Szczurzą przygodę rozpoczęłam w maju 2011 roku. Wtedy odebrałam od ludzi nie mających czasu dwie mordki- Czarnuszka i Bladą. Były już prawie oswojone. Miłość od pierwszego wejrzenia, mimo że nie były do ręki wolały zwiedzać.

Minęło nam razem wiele pięknych chwil- były to szczury typowo imprezowe- 10 osób do zabawy to było za mało.
Blada odeszła w 2012 miała wodniaka- była za "stara" nie chciano robić operacji. Musiałam ją uśpić bo nie mogła chodzić.
Czarnuch była sama nie cały rok, później uratowałam 3 miesięcznego szkraba z zoologa- diabeł wcielony- Kraken.
Razem były 4 miesiące, bardzo szybko się dogadały.

Czarnuszek to był najlepszy szczuro pod słońcem- odeszła 2 dni temu- 26 maja. Gdy została sama zrobiła się z niej przytulanka, zamiast zwiedzać wolała położyć się na kolankach być głaskana i spać. Wolała spać cały dzień u mnie na biurku niż w klatce.

Jak chciała siusiu to się zrywała i pędziła do klatki. Ale jej dni były policzone... Z dnia na dzień była co raz słabsza. Raz skacząc (a skakala wysoko i daleko) zwichnęła sobie nóżkę... To ją bardzo osłabiło... dostała dwa zastrzyki i mogła znów chodzić. Po kolejnych tygodniach miała co raz mniej siły w łapkach, nie utrzymywała się nawet pazurkami na ciuchach (chociaż to też z lenistwa). Wszystko było w porządku oprócz tego że była sędziwa (3 lata). Rano w dzień matki było ok. Pochodziła i poszła spać pod kołderkę do swojego "tatusia".
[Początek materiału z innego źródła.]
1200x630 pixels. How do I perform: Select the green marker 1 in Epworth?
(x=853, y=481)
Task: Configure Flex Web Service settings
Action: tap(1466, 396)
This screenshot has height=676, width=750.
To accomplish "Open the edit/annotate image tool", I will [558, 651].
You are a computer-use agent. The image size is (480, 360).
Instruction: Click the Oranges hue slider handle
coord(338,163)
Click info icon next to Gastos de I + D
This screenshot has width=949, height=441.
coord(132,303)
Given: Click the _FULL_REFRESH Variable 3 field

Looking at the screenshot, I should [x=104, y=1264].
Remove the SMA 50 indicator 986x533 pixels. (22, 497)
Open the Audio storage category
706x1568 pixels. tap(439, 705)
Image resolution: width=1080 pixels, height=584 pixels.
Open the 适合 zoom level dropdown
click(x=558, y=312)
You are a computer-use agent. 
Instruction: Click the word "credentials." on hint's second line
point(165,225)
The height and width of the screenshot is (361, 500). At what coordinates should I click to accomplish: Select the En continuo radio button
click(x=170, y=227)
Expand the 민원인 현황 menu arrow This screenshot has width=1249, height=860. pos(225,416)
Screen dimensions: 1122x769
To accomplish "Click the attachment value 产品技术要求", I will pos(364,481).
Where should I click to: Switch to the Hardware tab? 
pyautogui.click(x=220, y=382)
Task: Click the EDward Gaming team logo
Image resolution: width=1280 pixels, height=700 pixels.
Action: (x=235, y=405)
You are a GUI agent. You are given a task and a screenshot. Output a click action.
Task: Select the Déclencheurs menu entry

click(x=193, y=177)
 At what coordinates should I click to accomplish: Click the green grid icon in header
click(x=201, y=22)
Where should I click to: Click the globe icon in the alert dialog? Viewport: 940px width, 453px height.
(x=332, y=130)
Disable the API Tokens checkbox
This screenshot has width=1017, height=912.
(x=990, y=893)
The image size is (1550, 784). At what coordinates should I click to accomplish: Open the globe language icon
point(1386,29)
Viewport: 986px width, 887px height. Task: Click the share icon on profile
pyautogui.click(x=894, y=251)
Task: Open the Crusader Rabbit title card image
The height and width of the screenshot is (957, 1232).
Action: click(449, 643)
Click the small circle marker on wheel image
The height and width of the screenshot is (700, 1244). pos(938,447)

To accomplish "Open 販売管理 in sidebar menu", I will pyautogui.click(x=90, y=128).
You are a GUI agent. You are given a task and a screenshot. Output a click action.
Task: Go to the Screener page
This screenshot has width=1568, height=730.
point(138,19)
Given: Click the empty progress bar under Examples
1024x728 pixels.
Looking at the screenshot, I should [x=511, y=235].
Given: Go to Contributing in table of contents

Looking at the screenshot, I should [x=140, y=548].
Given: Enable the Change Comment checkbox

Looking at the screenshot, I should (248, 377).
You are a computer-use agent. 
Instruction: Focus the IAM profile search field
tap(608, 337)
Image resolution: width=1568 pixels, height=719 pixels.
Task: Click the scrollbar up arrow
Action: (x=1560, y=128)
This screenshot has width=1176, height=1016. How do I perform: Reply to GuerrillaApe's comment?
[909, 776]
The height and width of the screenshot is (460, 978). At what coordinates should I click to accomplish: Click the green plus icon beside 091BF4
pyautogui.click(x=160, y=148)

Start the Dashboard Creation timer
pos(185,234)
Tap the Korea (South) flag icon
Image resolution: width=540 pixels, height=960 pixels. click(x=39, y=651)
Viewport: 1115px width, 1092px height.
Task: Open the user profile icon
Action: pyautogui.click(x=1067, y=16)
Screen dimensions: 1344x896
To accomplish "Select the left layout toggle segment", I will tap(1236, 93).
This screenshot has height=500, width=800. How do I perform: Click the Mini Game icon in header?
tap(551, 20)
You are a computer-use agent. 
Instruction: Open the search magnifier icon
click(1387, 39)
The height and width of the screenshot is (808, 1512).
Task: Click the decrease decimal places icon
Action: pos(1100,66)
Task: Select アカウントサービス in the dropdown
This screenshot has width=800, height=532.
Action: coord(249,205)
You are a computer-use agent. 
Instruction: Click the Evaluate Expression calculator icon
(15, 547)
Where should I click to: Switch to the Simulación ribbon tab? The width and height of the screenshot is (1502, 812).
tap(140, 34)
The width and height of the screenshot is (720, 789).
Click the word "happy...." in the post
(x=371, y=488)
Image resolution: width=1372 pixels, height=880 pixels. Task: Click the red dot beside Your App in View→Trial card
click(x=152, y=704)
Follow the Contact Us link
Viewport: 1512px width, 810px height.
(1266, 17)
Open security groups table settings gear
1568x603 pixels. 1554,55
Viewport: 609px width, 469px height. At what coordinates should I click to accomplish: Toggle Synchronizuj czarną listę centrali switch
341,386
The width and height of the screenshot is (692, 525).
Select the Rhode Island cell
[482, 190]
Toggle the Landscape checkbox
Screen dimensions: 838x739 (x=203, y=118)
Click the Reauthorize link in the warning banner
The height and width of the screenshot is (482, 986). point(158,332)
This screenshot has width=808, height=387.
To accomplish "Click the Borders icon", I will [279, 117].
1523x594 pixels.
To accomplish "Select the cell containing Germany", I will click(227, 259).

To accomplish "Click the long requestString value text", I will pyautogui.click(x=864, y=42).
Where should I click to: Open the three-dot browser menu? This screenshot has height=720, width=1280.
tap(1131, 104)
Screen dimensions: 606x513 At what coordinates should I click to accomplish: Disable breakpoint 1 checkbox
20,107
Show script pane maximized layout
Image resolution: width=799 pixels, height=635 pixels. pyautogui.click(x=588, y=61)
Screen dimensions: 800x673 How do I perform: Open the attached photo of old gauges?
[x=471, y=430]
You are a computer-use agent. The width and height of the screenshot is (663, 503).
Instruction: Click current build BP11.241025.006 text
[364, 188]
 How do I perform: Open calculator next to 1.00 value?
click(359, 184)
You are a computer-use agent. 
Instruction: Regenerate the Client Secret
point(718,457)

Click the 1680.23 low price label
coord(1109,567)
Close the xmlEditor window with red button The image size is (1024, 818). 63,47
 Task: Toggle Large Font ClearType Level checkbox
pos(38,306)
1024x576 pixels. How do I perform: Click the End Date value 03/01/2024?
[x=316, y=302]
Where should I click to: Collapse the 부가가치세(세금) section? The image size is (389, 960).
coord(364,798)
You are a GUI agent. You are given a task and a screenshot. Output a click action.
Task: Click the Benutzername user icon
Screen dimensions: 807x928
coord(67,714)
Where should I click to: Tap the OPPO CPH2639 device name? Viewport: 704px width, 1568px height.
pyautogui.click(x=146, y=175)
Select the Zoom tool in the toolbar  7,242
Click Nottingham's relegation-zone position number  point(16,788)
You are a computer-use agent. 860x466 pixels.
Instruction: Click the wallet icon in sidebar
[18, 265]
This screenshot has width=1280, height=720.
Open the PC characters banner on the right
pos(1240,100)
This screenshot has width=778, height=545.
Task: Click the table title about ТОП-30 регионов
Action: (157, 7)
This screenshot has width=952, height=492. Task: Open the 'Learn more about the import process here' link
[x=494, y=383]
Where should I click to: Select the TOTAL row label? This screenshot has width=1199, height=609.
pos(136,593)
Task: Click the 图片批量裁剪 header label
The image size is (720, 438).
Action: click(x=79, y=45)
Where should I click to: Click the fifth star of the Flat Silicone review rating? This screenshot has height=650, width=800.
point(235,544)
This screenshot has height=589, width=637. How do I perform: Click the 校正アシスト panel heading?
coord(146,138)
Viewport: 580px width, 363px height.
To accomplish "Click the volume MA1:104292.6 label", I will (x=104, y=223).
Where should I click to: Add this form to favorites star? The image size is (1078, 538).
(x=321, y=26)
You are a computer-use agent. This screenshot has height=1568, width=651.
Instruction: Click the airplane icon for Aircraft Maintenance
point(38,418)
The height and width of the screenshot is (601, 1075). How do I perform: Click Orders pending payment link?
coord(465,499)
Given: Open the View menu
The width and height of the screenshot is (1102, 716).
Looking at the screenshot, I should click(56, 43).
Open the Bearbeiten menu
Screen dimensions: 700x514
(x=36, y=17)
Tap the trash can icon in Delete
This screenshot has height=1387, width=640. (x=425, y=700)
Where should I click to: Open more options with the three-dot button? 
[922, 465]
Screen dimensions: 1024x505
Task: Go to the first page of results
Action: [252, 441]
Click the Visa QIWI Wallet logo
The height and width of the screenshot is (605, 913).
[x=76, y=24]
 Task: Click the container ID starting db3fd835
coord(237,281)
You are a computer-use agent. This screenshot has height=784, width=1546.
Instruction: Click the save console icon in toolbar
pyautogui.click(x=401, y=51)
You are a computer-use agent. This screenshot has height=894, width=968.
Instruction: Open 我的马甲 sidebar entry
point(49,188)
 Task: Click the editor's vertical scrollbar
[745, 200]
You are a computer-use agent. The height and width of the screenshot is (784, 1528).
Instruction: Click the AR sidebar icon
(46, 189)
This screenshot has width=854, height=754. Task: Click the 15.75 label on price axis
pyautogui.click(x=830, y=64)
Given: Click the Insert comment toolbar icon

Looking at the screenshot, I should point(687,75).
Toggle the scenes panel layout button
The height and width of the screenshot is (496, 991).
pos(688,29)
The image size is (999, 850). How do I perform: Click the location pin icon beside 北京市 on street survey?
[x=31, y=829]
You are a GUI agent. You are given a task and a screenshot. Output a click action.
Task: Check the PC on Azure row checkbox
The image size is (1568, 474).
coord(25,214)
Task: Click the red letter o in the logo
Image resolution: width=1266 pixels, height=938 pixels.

Wieczorem dałam szczuraskom banana... Ale Czarnuch nie mogła utrzymać go w łapkach... Okazało się że ma paraliż. Zrobiła kilka kroków i to był koniec. Umierała 4h. "Tatuś" nie pozwolił jej męczyć wioząc do weta- przewidział wylew. Do końca życia nie zapomnę jej pustego wzroku i płytkiego oddechu. Płakałam tak długo i jeszcze dłużej aż do pochowania w środku nocy. Płakałam rano i po południu. Nie miałam już siły płakać. Teraz też łzy cisną się do oczu... Nikt nie potrafi zrozumieć (przecież to tylko szczur). Ale ona była inna. Wyczuwała nawet zły humor. Kładła się koło Ciebie na łóżku i wtulała w szyję... Kocham ją najbardziej na Świecie.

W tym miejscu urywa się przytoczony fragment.